分支预测在循环中的性能 [英] Performance of branch prediction in a loop
问题描述
这两个代码段之间会有明显的速度差异吗?原来,我认为第二个片段会更快,因为分支指令会遇到很少,但另一方面,分支预测器应该解决这个问题。或者它会有明显的开销,尽管可预测的模式?假设不使用条件移动指令。
Would there be any noticeable speed difference between these two snippets of code? Naively, I think the second snippet would be faster because branch instructions are encountered a lot less, but on the other hand the branch predictor should solve this problem. Or will it have a noticeable overhead despite the predictable pattern? Assume that no conditional move instruction is used.
代码段1:
for (int i = 0; i < 100; i++) {
if (a == 3)
output[i] = 1;
else
output[i] = 0;
}
$ b
Snippet 2:
if (a == 3) {
for (int i = 0; i < 100; i++)
output[i] = 1;
} else {
for (int i = 0; i < 100; i++)
output[i] = 0;
}
我不打算自己优化这些情况,
I'm not intending to optimise these cases myself, but I would like to know more about the overhead of branches even with a predictable pattern.
推荐答案
由于 a
保持不变一旦你进入循环,这两个代码片段之间应该没有太大的区别。
Since a
remains unchanged once you enter into the loop, there shouldn't be much difference between the two code-snippet.

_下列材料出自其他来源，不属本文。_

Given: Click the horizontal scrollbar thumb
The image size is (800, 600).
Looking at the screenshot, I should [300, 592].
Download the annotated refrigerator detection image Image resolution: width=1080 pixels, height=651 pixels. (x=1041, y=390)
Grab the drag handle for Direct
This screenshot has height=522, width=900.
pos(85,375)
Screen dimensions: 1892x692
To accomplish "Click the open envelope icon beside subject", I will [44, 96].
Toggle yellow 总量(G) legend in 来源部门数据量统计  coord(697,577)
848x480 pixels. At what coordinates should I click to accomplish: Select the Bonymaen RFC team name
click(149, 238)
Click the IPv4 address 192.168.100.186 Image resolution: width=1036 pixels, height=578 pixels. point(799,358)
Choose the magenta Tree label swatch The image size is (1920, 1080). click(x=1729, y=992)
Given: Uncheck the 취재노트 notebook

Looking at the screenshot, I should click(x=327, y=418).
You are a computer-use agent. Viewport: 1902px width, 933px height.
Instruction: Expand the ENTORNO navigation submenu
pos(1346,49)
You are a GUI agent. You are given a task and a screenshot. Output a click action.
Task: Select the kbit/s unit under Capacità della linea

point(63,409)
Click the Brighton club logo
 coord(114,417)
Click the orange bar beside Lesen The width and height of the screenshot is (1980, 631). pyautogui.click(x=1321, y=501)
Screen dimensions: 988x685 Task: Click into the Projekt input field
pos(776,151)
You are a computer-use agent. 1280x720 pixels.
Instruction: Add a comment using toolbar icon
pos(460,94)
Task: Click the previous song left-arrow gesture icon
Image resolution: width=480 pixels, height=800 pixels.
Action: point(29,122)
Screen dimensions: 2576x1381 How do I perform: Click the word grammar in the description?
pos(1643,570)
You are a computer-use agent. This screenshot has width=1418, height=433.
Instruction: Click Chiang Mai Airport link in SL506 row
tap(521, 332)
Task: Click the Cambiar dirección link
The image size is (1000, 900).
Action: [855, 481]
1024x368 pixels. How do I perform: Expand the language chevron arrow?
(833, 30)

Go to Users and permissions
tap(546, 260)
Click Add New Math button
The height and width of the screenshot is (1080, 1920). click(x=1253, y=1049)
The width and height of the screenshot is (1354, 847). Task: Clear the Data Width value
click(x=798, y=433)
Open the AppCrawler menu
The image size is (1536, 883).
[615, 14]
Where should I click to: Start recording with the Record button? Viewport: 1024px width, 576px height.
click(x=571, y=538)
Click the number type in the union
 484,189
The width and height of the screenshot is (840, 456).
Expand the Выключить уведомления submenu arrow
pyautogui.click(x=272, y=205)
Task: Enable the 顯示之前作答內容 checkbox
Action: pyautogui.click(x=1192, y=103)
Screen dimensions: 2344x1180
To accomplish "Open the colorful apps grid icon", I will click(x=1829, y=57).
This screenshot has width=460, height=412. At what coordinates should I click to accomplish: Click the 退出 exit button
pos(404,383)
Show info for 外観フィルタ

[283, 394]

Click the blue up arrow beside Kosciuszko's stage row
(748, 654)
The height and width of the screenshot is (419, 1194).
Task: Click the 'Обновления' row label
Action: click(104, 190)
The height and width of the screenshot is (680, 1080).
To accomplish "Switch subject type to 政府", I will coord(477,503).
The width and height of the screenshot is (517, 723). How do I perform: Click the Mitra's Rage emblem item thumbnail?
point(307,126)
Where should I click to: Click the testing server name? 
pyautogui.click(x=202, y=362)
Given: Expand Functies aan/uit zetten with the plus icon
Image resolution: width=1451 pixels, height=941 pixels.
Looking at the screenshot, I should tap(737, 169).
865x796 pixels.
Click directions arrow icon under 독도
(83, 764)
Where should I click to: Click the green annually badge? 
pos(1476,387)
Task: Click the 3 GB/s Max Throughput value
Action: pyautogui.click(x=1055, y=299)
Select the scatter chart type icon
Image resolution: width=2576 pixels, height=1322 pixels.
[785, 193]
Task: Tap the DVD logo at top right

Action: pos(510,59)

就个人而言,我喜欢使用前者,除非分支预测器无法预测真的不可能的分支,因为
Personally, I would prefer the former, unless branch predictor fails to predict the branch which is really unlikely, given that a
remains unchanged in the loop.
此外,编译器可以执行此优化:
Moreover, the compiler may perform this optimization:
- Loop unswitching
,从而使两个代码段产生完全相同的机器指令。
thereby making both code-snippets emit exactly same machine instructions.
这篇关于分支预测在循环中的性能的文章就介绍到这了,希望我们推荐的答案对大家有所帮助,也希望大家多多支持IT屋!